## Written instruction
Please copy out the following records word for word, with every line left unchanged.
— Start of Data for this task —
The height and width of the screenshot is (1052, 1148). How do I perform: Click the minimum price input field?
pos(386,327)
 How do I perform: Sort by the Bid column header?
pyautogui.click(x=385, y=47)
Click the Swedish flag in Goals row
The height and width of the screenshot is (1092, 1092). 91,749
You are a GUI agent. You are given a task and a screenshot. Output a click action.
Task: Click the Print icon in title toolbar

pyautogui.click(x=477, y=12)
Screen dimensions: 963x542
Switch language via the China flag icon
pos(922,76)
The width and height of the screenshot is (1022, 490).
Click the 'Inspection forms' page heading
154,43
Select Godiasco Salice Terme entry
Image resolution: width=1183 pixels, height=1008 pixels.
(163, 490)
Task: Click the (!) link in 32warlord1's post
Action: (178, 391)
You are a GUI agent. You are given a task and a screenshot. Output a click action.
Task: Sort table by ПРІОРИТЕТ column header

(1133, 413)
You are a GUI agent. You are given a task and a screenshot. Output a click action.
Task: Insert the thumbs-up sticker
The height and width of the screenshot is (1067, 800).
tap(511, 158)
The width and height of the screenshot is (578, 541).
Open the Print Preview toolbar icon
— End of Data for this task —
## Answer to the task
The height and width of the screenshot is (1052, 1148). How do I perform: Click the minimum price input field?
pos(386,327)
 How do I perform: Sort by the Bid column header?
pyautogui.click(x=385, y=47)
Click the Swedish flag in Goals row
The height and width of the screenshot is (1092, 1092). 91,749
You are a GUI agent. You are given a task and a screenshot. Output a click action.
Task: Click the Print icon in title toolbar

pyautogui.click(x=477, y=12)
Screen dimensions: 963x542
Switch language via the China flag icon
pos(922,76)
The width and height of the screenshot is (1022, 490).
Click the 'Inspection forms' page heading
154,43
Select Godiasco Salice Terme entry
Image resolution: width=1183 pixels, height=1008 pixels.
(163, 490)
Task: Click the (!) link in 32warlord1's post
Action: (178, 391)
You are a GUI agent. You are given a task and a screenshot. Output a click action.
Task: Sort table by ПРІОРИТЕТ column header

(1133, 413)
You are a GUI agent. You are given a task and a screenshot. Output a click action.
Task: Insert the thumbs-up sticker
The height and width of the screenshot is (1067, 800).
tap(511, 158)
The width and height of the screenshot is (578, 541).
Open the Print Preview toolbar icon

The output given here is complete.